Challenge 1 ::
In the blog post about choosing one word for 2017, what was the word for the previous year?
Challenge 2 ::
Carry on writing the blog post about choosing one word for 2017, picking up after its final sentence.

══ Document segment

Tuesday, January 10, 2017

My One Word 2017

It's the start of the New Year and everyone has plans right? 

Well, intentions in hopes to change this year from last. Better ourselves. Change how we look. Fix what we think is wrong or could be better? 

How are you doing on them so far? 

The last couple years I haven't made any resolutions per say but have sought God on a single word that He wants me to do, learn from, dig into, become, etc for the year ahead. I looked back and found a couple of the words God has spoken to my heart and it's been heartwarming to see what them and read what I wrote about them, and to reflect back and see how that word really was apart of my year without really realizing it. 

Last year was consume. He asked me to consume myself with Him. It was most certainly a year I needed Him like air. I need Him like that every day and every year but this last year felt even more than life support kind of air. I was consumed with Him but the world and the "problems" that surround me most certainly tried to consume me at the same time. In hindsight both won out throughout the year.

════
══ Data section

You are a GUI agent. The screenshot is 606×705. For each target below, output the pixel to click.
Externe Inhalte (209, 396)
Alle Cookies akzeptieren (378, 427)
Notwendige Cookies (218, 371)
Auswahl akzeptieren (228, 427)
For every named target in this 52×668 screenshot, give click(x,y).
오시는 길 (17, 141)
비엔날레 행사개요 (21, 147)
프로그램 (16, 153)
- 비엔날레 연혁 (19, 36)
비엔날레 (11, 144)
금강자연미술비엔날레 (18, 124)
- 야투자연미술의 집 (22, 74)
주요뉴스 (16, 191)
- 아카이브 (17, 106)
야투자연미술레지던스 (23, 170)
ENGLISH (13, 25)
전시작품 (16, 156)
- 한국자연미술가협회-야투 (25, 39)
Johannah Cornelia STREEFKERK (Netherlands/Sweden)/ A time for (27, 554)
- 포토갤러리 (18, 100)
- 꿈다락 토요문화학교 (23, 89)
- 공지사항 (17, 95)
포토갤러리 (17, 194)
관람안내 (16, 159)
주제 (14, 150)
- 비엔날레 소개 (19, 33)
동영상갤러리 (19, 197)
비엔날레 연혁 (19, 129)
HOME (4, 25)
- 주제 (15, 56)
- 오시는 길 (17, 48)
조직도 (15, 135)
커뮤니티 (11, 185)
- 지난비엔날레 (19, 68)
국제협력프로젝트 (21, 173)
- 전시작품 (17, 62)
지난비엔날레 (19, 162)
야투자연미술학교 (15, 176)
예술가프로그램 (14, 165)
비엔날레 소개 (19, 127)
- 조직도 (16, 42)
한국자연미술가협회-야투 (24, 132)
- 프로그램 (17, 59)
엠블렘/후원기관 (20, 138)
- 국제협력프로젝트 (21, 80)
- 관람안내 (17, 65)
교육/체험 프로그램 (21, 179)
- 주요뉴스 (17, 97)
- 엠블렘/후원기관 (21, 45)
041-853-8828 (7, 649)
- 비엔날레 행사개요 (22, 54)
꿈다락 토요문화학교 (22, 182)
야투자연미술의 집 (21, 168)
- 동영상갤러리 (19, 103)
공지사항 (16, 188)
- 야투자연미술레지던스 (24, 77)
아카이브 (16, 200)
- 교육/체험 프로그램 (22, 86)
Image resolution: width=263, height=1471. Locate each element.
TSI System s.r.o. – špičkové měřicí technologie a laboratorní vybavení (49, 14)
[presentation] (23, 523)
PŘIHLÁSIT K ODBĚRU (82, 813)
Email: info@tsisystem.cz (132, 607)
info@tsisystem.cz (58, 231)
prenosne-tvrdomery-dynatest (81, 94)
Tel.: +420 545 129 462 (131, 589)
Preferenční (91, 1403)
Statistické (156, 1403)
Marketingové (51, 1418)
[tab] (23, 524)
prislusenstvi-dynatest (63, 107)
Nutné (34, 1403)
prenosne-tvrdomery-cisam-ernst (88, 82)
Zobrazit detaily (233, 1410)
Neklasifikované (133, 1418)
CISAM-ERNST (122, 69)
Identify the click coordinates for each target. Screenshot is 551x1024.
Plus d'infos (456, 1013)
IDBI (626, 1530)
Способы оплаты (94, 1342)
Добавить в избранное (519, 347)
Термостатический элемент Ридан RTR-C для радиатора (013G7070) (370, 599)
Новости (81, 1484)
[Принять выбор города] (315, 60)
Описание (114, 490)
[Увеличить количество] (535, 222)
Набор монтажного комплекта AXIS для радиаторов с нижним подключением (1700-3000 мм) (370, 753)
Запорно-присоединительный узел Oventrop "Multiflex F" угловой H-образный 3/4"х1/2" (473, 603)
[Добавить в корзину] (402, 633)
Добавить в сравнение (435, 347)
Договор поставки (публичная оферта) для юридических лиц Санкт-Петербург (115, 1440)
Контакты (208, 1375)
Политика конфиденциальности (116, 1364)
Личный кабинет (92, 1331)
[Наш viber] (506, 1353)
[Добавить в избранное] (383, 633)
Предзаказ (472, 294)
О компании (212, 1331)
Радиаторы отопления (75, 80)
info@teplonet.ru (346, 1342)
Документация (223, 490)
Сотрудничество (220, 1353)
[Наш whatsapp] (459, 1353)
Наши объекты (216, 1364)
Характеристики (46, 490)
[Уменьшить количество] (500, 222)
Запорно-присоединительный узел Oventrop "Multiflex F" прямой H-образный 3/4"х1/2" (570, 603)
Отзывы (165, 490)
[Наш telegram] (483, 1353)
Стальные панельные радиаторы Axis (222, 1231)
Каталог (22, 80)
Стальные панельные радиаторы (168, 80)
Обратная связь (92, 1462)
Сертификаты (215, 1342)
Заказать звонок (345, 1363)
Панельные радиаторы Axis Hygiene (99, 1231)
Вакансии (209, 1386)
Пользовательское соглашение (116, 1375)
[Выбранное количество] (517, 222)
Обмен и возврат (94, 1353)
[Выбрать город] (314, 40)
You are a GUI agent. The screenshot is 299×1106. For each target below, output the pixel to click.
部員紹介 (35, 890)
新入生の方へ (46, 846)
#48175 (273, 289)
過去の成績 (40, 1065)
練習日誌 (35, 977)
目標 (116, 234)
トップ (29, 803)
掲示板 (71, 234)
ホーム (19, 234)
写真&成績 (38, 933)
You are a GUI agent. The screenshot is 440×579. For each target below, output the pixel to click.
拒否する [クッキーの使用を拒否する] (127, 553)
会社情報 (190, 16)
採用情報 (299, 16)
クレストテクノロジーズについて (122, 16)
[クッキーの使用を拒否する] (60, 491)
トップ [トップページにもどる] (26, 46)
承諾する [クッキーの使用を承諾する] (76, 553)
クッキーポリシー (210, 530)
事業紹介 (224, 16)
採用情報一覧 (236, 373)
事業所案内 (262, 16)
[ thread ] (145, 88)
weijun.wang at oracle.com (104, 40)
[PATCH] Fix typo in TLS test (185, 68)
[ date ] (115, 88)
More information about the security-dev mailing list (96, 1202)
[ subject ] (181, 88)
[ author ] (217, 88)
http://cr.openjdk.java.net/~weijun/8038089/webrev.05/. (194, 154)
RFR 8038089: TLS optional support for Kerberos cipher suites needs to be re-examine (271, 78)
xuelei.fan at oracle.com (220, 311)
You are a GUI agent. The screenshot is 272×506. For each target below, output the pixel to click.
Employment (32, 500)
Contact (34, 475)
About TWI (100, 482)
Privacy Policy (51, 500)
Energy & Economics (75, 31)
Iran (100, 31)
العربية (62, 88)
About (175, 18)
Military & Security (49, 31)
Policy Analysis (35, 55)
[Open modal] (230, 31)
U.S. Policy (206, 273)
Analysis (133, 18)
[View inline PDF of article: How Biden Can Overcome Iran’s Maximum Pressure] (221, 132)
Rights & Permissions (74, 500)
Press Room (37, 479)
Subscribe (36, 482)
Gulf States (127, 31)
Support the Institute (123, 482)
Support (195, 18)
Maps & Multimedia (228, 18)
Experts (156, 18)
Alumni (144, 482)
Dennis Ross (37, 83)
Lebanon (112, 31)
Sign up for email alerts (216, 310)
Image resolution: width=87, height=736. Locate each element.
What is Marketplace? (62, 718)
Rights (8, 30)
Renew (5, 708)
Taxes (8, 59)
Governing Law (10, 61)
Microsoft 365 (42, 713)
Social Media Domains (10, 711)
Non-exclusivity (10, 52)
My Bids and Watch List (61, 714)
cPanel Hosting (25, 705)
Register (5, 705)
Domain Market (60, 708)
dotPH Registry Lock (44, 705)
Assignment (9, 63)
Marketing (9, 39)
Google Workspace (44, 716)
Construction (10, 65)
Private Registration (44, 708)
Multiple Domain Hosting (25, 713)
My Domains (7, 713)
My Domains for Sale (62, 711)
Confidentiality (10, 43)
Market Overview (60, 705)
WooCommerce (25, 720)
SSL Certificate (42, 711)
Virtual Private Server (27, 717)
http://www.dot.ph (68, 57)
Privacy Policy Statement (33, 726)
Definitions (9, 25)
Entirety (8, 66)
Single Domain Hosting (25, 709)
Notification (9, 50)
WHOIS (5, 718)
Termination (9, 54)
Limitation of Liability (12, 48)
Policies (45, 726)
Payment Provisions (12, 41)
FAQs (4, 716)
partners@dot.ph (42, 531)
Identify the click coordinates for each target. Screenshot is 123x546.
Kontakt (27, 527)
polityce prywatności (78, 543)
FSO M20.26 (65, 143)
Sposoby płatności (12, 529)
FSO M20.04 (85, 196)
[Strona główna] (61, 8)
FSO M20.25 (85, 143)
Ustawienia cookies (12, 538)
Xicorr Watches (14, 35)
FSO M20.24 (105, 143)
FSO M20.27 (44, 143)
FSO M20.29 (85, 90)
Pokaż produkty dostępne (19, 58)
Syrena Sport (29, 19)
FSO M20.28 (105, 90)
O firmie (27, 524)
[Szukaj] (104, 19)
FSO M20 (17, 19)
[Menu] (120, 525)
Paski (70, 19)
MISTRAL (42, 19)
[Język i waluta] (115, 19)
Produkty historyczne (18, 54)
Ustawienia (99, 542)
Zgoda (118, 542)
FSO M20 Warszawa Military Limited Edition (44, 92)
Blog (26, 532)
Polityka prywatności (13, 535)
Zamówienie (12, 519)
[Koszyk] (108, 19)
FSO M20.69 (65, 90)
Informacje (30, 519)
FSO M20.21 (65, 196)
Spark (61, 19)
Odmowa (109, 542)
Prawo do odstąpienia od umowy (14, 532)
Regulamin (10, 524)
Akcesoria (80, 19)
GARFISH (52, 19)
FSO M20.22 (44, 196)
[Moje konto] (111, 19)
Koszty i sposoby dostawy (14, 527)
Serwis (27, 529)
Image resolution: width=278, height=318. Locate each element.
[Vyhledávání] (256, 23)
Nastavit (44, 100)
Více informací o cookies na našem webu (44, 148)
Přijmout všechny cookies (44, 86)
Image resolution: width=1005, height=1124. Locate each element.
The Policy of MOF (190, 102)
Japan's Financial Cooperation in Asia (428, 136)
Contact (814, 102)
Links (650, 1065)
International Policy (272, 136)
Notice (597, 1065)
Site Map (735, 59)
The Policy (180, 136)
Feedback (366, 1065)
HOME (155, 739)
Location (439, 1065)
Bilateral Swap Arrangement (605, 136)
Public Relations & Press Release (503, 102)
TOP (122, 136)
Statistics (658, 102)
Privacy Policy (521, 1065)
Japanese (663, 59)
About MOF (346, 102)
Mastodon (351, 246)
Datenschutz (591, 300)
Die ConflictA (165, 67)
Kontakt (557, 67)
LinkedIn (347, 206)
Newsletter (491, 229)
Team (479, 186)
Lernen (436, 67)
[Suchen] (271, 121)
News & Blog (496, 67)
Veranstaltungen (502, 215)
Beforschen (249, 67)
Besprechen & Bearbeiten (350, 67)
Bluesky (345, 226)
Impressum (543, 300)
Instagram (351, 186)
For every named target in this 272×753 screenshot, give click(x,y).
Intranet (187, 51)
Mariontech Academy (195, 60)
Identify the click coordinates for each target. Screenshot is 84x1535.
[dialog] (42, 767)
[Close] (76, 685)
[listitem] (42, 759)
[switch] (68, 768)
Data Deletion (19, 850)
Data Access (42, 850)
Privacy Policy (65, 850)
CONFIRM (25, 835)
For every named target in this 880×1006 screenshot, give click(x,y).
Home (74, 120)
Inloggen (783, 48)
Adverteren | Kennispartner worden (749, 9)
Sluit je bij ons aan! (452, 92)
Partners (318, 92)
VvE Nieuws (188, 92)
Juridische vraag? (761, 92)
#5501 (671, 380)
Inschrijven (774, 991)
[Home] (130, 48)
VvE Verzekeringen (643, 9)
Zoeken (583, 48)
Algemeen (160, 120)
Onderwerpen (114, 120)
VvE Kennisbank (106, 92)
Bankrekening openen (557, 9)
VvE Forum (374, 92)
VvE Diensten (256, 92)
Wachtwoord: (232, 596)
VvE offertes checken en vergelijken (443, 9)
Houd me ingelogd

════

Exercise result 1 ::
Consume.

Exercise result 2 ::
This year though God has smacked me with the word...

This word makes me tear up every time I say it, think about, pray on it, hear songs about it. This word hurts and refreshes all at the same time. This word rocks me to my core. 

I'm very "Type A". I am very much wanting to help carry the weight that is weighing my husband down of the pressure of have zero idea what God has in store through all that has been going on the last 15 months. I have been consumed with God. I have been consumed with my husband and us knocking on doors to try and seek what God wants us to be doing and where he wants us to be. At every knock though.... E V E R Y .... S I N G L E..... knock though God has not opened anything that said this is the way I want you to go. It's been very disheartening and defeating if I can be honest, yet God has remained in control. We vowed not to accept anything unless He said so. Nothing has brought peace except to go day in and day out doing a job we felt was supposed to change but doesn't seem to be. 

So, God asked me to be still. To take each day without any thought of the future. To just be... 

So, to the best of my ability and to the fact that I know being still is going to take a lot of work, a lot of prayer, and a lot of out loud defeating of Satan and his attempts on my thoughts and Type A personality I vow to be


After all... He IS God and I am NOT! 

Being still is not going to be easy for me. My nature is to fix. My nature is to plan. God has a plan for me in this season of being still and as much as I love to fix and plan I can't wait to hear what God says in my stillness!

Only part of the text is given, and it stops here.